*EXERCISE BRIEF*. Write out the records once more, exactly, and keep any image out.

┄┄┄┄┄┄

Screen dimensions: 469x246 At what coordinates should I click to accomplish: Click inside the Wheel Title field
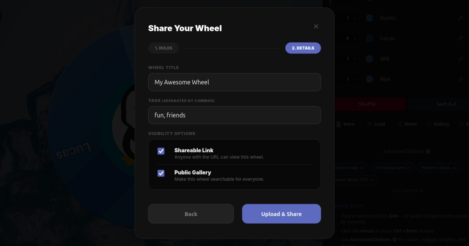coord(234,82)
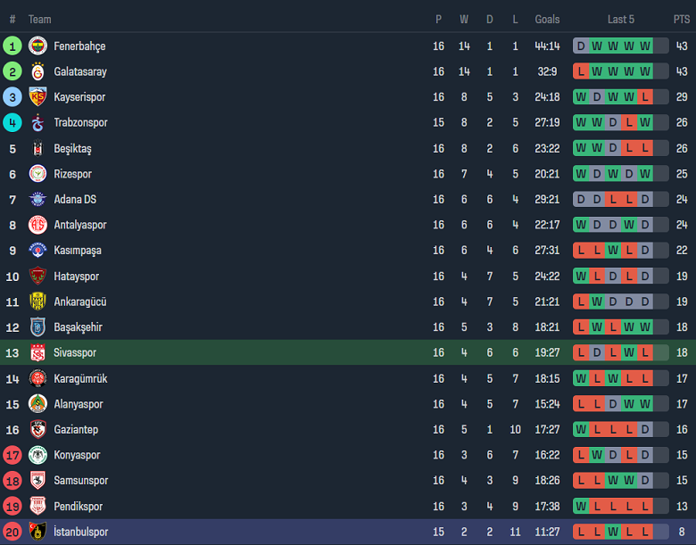Click Galatasaray's first Last 5 loss result

(581, 71)
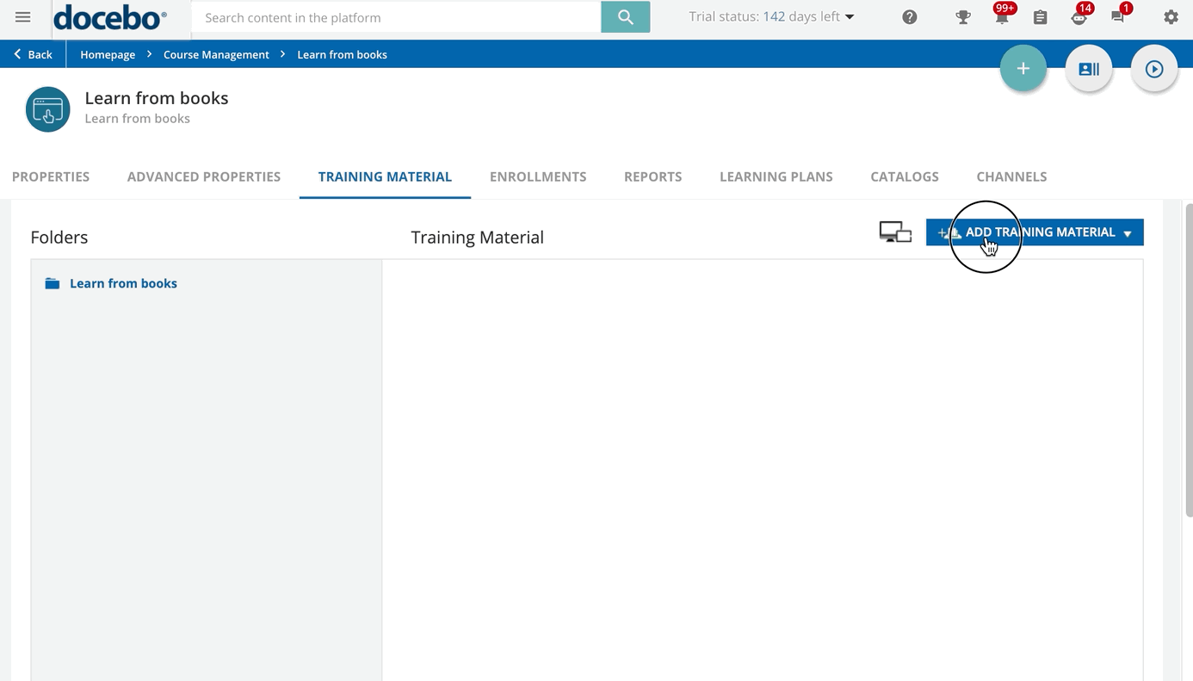
Task: Open the hamburger main menu
Action: (x=23, y=17)
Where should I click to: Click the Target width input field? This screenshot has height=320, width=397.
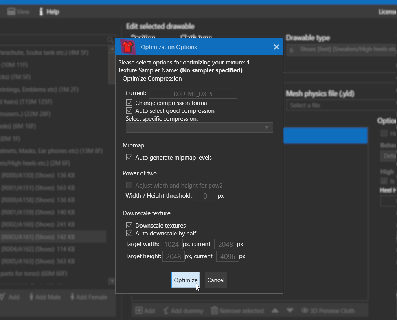point(171,245)
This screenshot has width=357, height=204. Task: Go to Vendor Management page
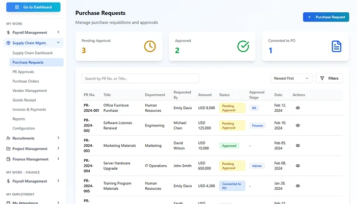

┄┄┄┄┄┄

*RESPONSE FOR THIS EXERCISE*.
Screen dimensions: 469x246 At what coordinates should I click to accomplish: Click inside the Wheel Title field
coord(234,82)
Click Galatasaray's first Last 5 loss result

(581, 71)
Task: Open the hamburger main menu
Action: (x=23, y=17)
Where should I click to: Click the Target width input field? This screenshot has height=320, width=397.
point(171,245)
This screenshot has width=357, height=204. Task: Go to Vendor Management page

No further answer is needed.